Custom Code to Understand a Custom Core

Section by Anand Shimpi

All Computer Engineers at NCSU had to take mandatory programming courses. Given that my dad is a Computer Science professor, I always had exposure to programming, but I never considered it my strong suit - perhaps me gravitating towards hardware was some passive rebellious thing. Either way I knew that in order to really understand Swift, I'd have to do some coding on my own. The only problem? I have zero experience writing Objective-C code for iOS, and not enough time to go through a crash course.

I had code that I wanted to time/execute in C, but I needed it ported to a format that I could easily run/monitor on an iPhone. I enlisted the help of a talented developer friend who graduated around the same time I did from NCSU, Nirdhar Khazanie. Nirdhar has been working on mobile development for years now, and he quickly made the garbled C code I wanted to run into something that executed beautifully on the iPhone. He gave me a framework where I could vary instructions as well as data set sizes, which made this next set of experiments possible. It's always helpful to know a good programmer.

So what did Nirdhar's app let me do? Let's start at the beginning. ARM's Cortex A9 has two independent integer ALUs, does Swift have more? To test this theory I created a loop of independent integer adds. The variables are all independent of one another, which should allow for some great instruction level parallelism. The code loops many times, which should make for some easily predictable branches. My code is hardly optimal but I did keep track of how many millions of adds were executed per second. I also reported how long each iteration of the loop took, on average.

Integer Add Code
  Apple A5 (2 x Cortex A9 @ 800MHz Apple A5 Scaled (2 x Cortex A9 @ 1300MHz Apple A6 (2 x Swift @ 1300MHz Swift / A9 Perf Advantage @ 1300MHz
Integer Add Test 207 MIPS 336 MIPS 369 MIPS 9.8%
Integer Add Latency in Clocks 23 clocks   21 clocks  

The code here should be fairly bound by the integer execution path. We're showing a 9.8% increase in performance. Average latency is improved slightly by 2 clocks, but we're not seeing the sort of ILP increase that would come from having a third ALU that can easily be populated. The slight improvement in performance here could be due to a number of things. A quick look at some of Apple's own documentation confirms what we've seen here: Swift has two integer ALUs and can issue 3 operations per cycle (implying a 3-wide decoder as well). I don't know if the third decoder is responsible for the slight gains in performance here or not.

What about floating point performance? ARM's Cortex A9 only has a single issue port for FP operations which seriously hampers FP performance.
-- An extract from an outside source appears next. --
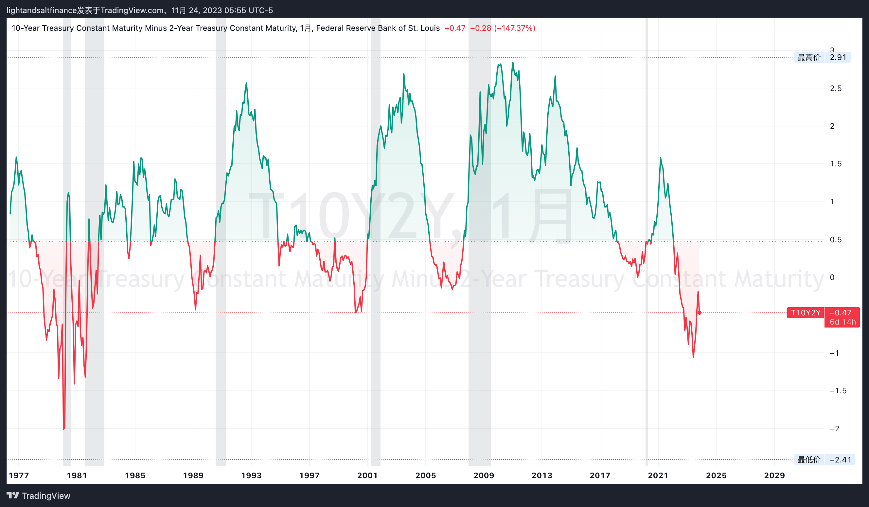
Task: Click the 0.5 level on price axis
Action: pos(836,240)
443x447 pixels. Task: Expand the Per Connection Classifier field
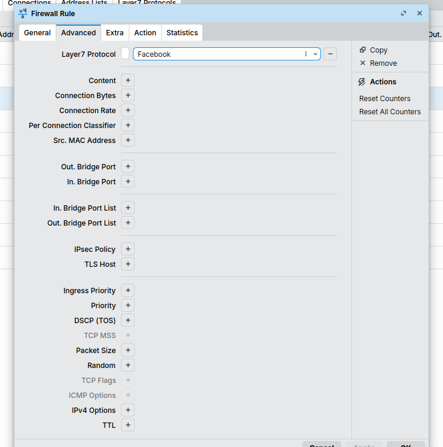pyautogui.click(x=128, y=125)
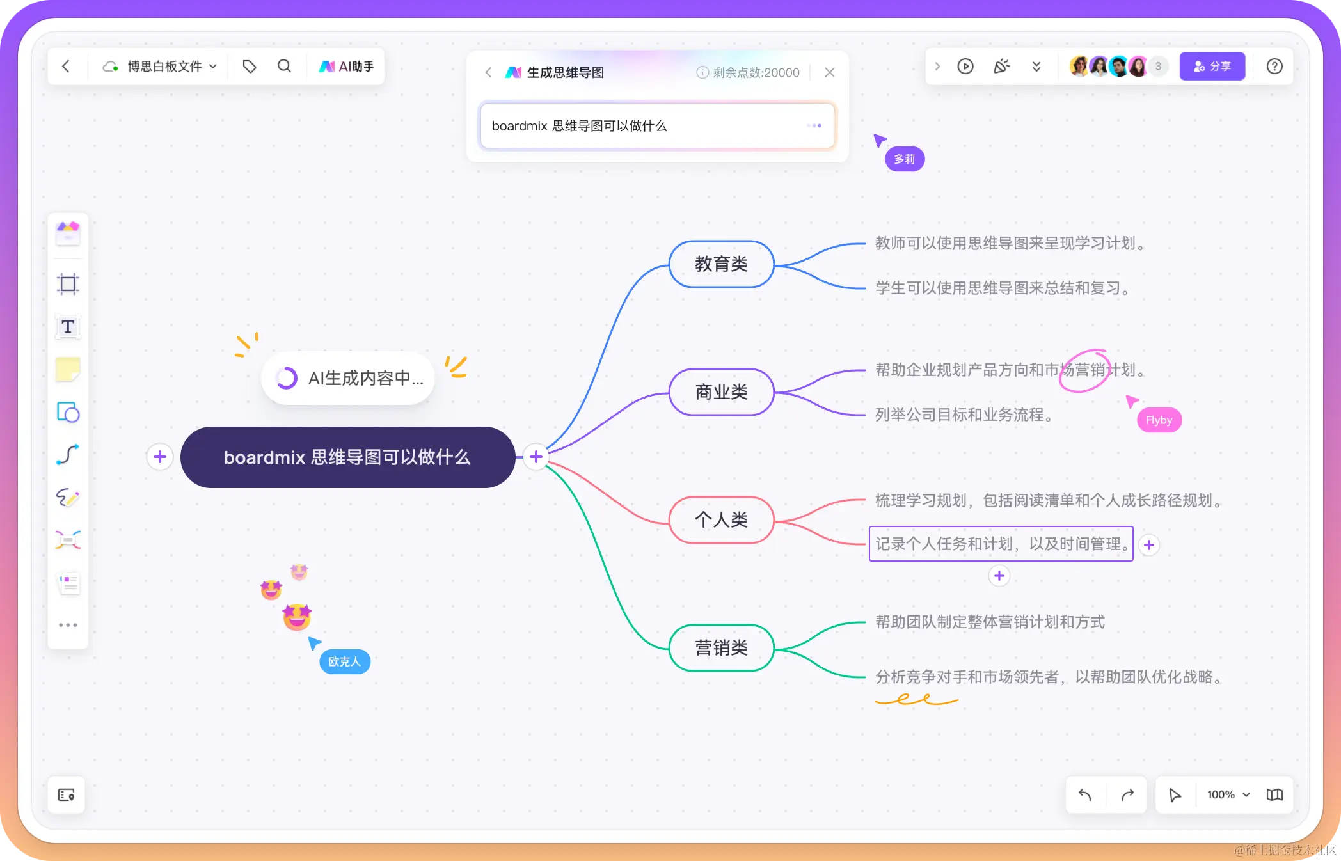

Here I modified the code from earlier to do a bunch of single and double precision FP multiplies:

FP Add Code
  Apple A5 (2 x Cortex A9 @ 800MHz Apple A5 Scaled (2 x Cortex A9 @ 1300MHz Apple A6 (2 x Swift @ 1300MHz Swift / A9 Perf Advantage @ 1300MHz
FP Mul Test (single precision) 94 MFLOPS 153 MFLOPS 143 MFLOPS -7%
FP Mul Test (double precision) 87 MFLOPS 141 MFLOPS 315 MFLOPS 123%

There's actually a slight regression in performance if we look at single precision FP multiply performance, likely due to the fact that performance wouldn't scale perfectly linearly from 800MHz to 1.3GHz. Notice what happens when we double up the size of our FP multiplies though, performance goes up on Swift but remains unchanged on the Cortex A9. Given the support for ARM's VFPv4 extensions, Apple likely has a second FP unit in Swift that can help with FMAs or to improve double precision FP performance. It's also possible that Swift is a 128-bit wide NEON machine and my DP test compiles down to NEON code which enjoys the benefits of a wider engine. I ran the same test with FP adds and didn't notice any changes to the data above.
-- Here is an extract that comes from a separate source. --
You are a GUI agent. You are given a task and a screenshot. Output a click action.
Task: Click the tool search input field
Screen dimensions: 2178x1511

Sanity Check with Linpack & Passmark

Section by Anand Shimpi

Not completely trusting my own code, I wanted some additional data points to help understand the Swift architecture. I first turned to the iOS port of Linpack and graphed FP performance vs. problem size:

Even though I ran the benchmark for hundreds of iterations at each data point, the curves didn't come out as smooth as I would've liked them to. Regardless there's a clear trend. Swift maintains a huge performance advantage, even at small problem sizes which supports the theory of having two ports to dedicated FP hardware. There's also a much smaller relative drop in performance when going out to main memory. If you do the math on the original unscaled 4S scores you get the following data:

Linpack Throughput: Cycles per Operation
  Apple Swift @ 1300MHz (iPhone 5) ARM Cortex A9 @ 800MHz (iPhone 4S)
~300KB Problem Size 1.45 cycles 3.55 cycles
~8MB Problem Size 2.08 cycles 6.75 cycles
Increase 43% 90%

Swift is simply able to hide memory latency better than the Cortex A9. Concurrent FP/memory operations seem to do very well on Swift...

As the last sanity check I used Passmark, another general purpose iOS microbenchmark.

Passmark CPU Performance
  Apple A5 (2 x Cortex A9 @ 800MHz Apple A5 Scaled (2 x Cortex A9 @ 1300MHz Apple A6 (2 x Swift @ 1300MHz Swift / A9 Perf Advantage @ 1300MHz
Integer 257 418 614 47.0%
FP 230 374 813 118%
Primality 54 87 183 109%
String qsort 1065 1730 2126 22.8%
Encryption 38.1 61.9 93.5 51.0%
Compression 1.18 1.92 2.26 17.9%

The integer math test uses a large dataset and performs a number of add, subtract, multiply and divide operations on the values. The dataset measures 240KB per core, which is enough to stress the L2 cache of these processors. Note the 47% increase in performance over a scaled Cortex A9.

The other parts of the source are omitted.